Майки здесь самый старший, он лучше всех знает,
как беречь приятеля и, конечно, этих девочек,
которые так хороши, что в свои шестнадцать лет
даже ещё и не знаешь, что с этим делать.
Далеко за полночь двое подвыпивших граждан
вваливаются вовнутрь и, непринуждённо падая на пол,
с интересом разглядывают компанию с гитарой.
Один из них знал в армии пару аккордов,
и, кстати, есть бутылка, из-за которой Верка
их и прогнала с шурином ночью из кухни —
вот дура, будто не знает, что есть вокзал.
«Девчонки, давайте знакомиться!
Пацаны, забацаем «Владимирский централ»!».
Майки понимает, что до электрички три часа,
уходить отсюда решительно некуда,
а вот, кстати, и водка, и вода из колонки —
нехитрая зимняя трапеза.
К утру энтузиазм, опьянение и усталость
приходят к общему знаменателю —
вместе с электричкой на Малую Вишеру.
«Девчата, оставайтесь! Ну что вам, впадлу?», —
слышен отчаянный вопль с платформы,
и незнакомец с выправкой десантника,
невозмутимо закатывающий рукава,
уже спрашивает, не нуждается ли кто-нибудь
в его добровольной и бескорыстной помощи.
Они завернутся в своё чёрное знамя, чтобы согреться,
будут наперебой обсуждать поведение пьяных уродов
и сравнительные достоинства Цоя с Мориссоном,
потом доедут до Питера, обменяются телефонами
и расстанутся навсегда, никак не решив,
стоило ли так поспешно бежать из Окуловки
и не обмануты ли те двое, что остались там навсегда.
Они, в общем-то, никогда этого не узнают.
Мандаринка
В нашем безоблачном детстве жилось так скучно,
что все круглосуточно ждали Нового Года.
Друг друга сменяли весна, лето, осень, зима
и другие, не рекламируемые сезоны.
Даже день рождения не приносил радости —
и лишь Новый Год зажигался в одно и то же время
волшебным оранжевым огнём.
Мандаринка.
Это сладкое слово — зарубка на теле времени,
заранее условленное место встречи,
торжество, доступное раз во Вселенную.
Я помню, как торжественно взрослые пили шампанское,
словно творя языческий ритуал, словно вторя молитве:
«Только бы стало легче! Только бы стало чуть легче!».
Их можно понять: им приходилось работать
несмотря на усталость и отвращение.
Это был подвиг.

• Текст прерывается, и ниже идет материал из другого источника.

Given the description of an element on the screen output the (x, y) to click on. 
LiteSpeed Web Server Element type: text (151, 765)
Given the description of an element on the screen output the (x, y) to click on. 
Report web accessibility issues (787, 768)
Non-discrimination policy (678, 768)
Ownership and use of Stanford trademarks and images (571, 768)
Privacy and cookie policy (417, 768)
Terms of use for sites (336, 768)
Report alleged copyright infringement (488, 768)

Нам же было проще:
для детей Новый Год был облегчением сам по себе.
Мандаринка.
Разве это возможно?
Разве пройдёт этот долгий год и наступит следующий?

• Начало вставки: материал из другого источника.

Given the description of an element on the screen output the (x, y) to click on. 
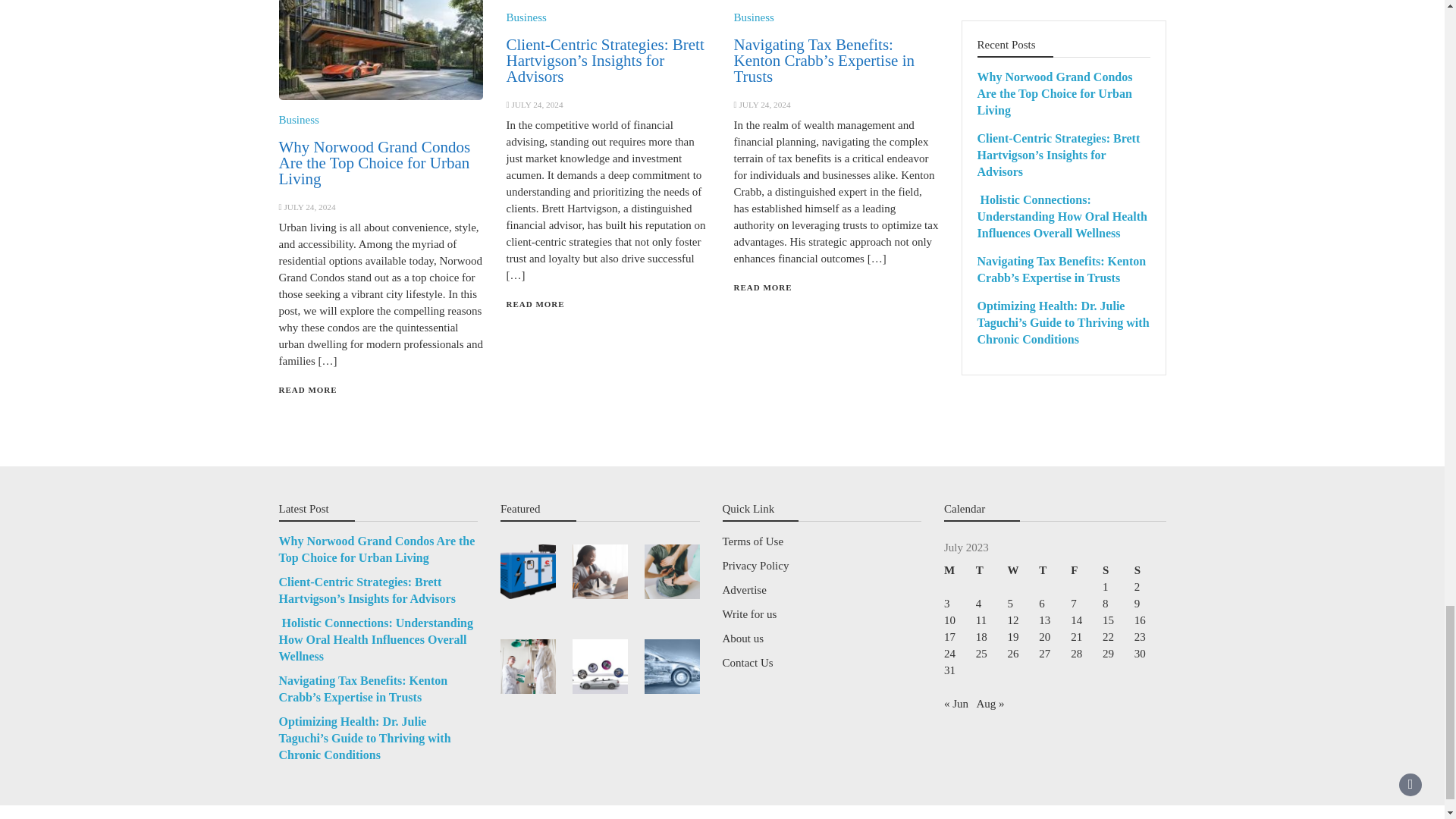
Saturday (1118, 569)
Business (753, 17)
Thursday (1054, 569)
Wednesday (1023, 569)
Monday (959, 569)
JULY 24, 2024 (536, 103)
READ MORE (308, 388)
Sunday (1150, 569)
Friday (1086, 569)
JULY 24, 2024 (764, 103)
Business (298, 119)
Tuesday (991, 569)
Why Norwood Grand Condos Are the Top Choice for Urban Living (374, 163)
JULY 24, 2024 (308, 206)
READ MORE (534, 303)
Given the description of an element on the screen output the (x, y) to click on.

Время долбит кулаками в замёрзшее окно.
Я часто хожу в супермаркет через дорогу,
покупаю брюссельскую капусту, свинину, кусок сыра,
немного грибов, оливки и пакет виноградного сока —
всё то, что я так полюбил после того,
как этот тайный советский голод, наконец, закончился.

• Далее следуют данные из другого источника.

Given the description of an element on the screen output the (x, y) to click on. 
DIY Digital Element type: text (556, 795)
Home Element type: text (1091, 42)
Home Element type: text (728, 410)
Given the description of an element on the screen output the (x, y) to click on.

Но я никогда не покупаю мандаринов —
их магия не поддаётся ни времени, ни мне.
Мандаринка.
Конец жизни совпадает с её началом,
звёзды шарахаются друг от друга и разбиваются в пыль —
долго, светло и даже как-то торжественно.
Огромное и пустое
Огромное и пустое что-то,
как проспект Вернадского в восьмидесятые,
проникло в одиночную камеру моей памяти,
зажигая иллюминацию, игриво подсвечивающую
партийные лозунги над тоннелями и мостами.
Нечто, неосознанное и ужасное,
исподволь давит на мои одинокие сновидения,
заставляя бежать по ночным крышам
с запада на восток,
от мира к войне.
Самое страшное, что страна
обязана была знать своих героев,
и я до сих пор не могу понять,
как вся наша, в общем-то, тоскливая жизнь
могла поместиться между этими знакомствами,
и не вместить в себя больше ничего существенного —
что осталось бы сейчас, через двадцать три года.
Дни открытых дверей, о которых я сейчас говорю,
всегда начинались с поклонения идолам,
транслируемым по всем телеканалам,
и погребаемым у кремлёвской стены
после окончания срока их гарантийного обслуживания.
Мы шли строем,
мы всегда шли строем, когда нам было четыре года,
но кто мог сказать, кто будет нашим врагом,
чем кончится эта война!
Язычество было господствующей религией,
и портреты шаманов вполне гармонировали
с нашими шаманскими заклинаниями —
пока цветы на Красной площади не кончались,
пока вечер не вытеснял прайм-тайм
осознанно добровольных демонстраций.
Эпоха единства и силы Духа
заканчивалась один раз в праздник —
праздничными стрельбами на Ленинских горах.
Сходились зрители, офицеры объявляли начало салюта,
и небо глухо гудело, когда в него стреляли в упор.
Через полчаса выстрелы замолкали,
зеваки расходились по домам до следующего шоу,
и только машины «Скорой помощи»
напоминали о безропотной жертве,
до сих пор распластанной над нашим городом —
несмотря на многочисленные ранения,
многие из которых несовместимы с моей жизнью.